Leaving comfort for one of the world’s most expensive cities was a great financial decision

25 thoughts on “Leaving comfort for one of the world’s most expensive cities was a great financial decision”

  1. Love the story and the pictures and how you were able to save so much in such expensive city.

    And I’m impressed by the mandatory 9.5% contribution to retirement by employers!!!

    I have a friend who just moved to Australia. She had been there before/did her studies over there. But she now just left to go back and plans to stay there permanently. She really loves and enjoys the place despite how expensive it is.

  2. I really like that you took the plunge and went out on a limb by asking employers (or former employers) for jobs.
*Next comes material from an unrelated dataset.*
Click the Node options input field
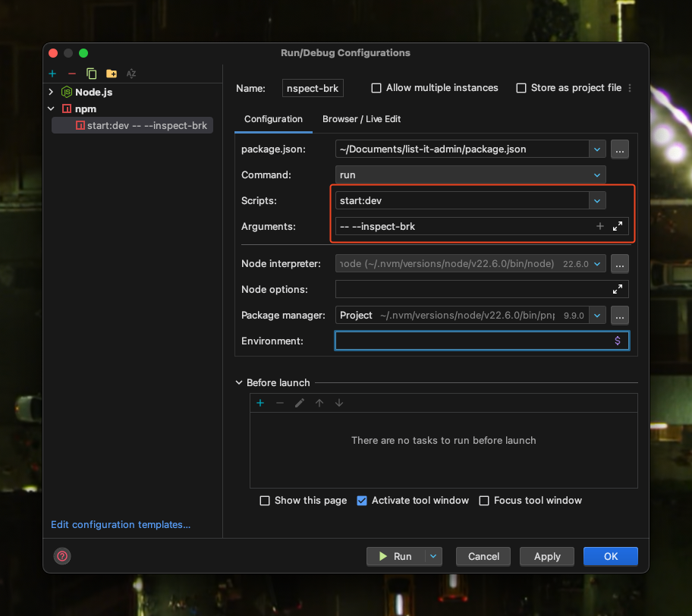The height and width of the screenshot is (616, 692). 470,289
My husband and I were able to make a cross country move when he got a new job because I asked my employer for a work remote set up (and they said yes). It is always worth asking!

  3. I thought Australia had strict emigration policies? How did you overcome becoming a resident, VISA, , etc to work and live in Australia?

    1. Hey Edward

      It’s true that Australia does have strict immigration policies, but there are a few ways to get approved very easily.

      If you are under the age of 33 and from a list of approved countries, you can get a 1-year working holiday visa. This is what most people do to get in the country and start working. At which point you need to find an employer who will sponsor you to stay in the country long.
      The second option is employer sponsorship. This allows you to stay in the country for up to 4 years as long as you are with your employer. There are many skill shortages in Australia so if you have the right skills it can be quite easy to find sponsorship once you’re in the country.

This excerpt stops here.